I didn't really keep track of my time but I'd say I took 25-30 hours on average. I paired it with Bayesian Statistics my first semester (these two overlap nicely on some topics, each offering a unique perspective. so I'd recommend the pairing). I thought the staff, and Raymond in particular, did a great job directing things. I loved how well structured and formatted the EC quizzes and tests were. The readings are pretty enriching, and I recommend keeping up with them because they'll expose you to interesting topics you won't learn otherwise (I recommended to the staff to make reading guides just because they can enhance the learning experience and they're easy to prepare).

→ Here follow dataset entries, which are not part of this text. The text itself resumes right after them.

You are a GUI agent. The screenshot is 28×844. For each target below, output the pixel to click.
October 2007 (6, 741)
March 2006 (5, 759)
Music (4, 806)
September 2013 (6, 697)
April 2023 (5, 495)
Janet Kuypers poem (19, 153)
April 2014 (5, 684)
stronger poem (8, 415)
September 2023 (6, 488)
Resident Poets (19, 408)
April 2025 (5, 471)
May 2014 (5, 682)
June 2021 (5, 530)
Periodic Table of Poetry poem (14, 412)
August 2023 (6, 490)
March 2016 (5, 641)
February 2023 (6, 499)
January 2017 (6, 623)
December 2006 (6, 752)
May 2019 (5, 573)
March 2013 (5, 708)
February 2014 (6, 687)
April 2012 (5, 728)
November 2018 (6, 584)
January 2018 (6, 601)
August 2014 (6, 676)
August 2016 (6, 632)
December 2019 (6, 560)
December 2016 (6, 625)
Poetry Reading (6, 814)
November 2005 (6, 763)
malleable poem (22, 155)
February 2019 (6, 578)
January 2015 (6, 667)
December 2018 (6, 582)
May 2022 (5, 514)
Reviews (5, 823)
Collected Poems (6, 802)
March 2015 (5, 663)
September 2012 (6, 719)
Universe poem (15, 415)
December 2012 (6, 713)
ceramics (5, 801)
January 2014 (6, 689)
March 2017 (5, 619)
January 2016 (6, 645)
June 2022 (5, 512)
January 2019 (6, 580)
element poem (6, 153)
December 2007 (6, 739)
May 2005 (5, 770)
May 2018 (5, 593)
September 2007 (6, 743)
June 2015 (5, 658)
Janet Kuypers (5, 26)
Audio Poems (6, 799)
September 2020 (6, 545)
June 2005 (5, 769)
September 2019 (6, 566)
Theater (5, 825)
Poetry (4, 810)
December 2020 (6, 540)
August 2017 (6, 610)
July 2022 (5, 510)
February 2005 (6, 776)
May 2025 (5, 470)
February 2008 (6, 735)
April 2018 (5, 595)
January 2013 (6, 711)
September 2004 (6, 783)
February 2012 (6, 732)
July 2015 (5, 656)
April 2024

The coding is the main component of the class, and if your coding skills are solid, you'll have a very easy time. I found the coding to be heavier than IHPC, and maybe similar to GIOS, though things in GIOS can be harder to debug. I think the class is doable in less than 20 hrs/week if your coding is OK (say you can consistenly do the first 3 Leetcode problems of a Weekly in Python) and you read fast/study efficiently.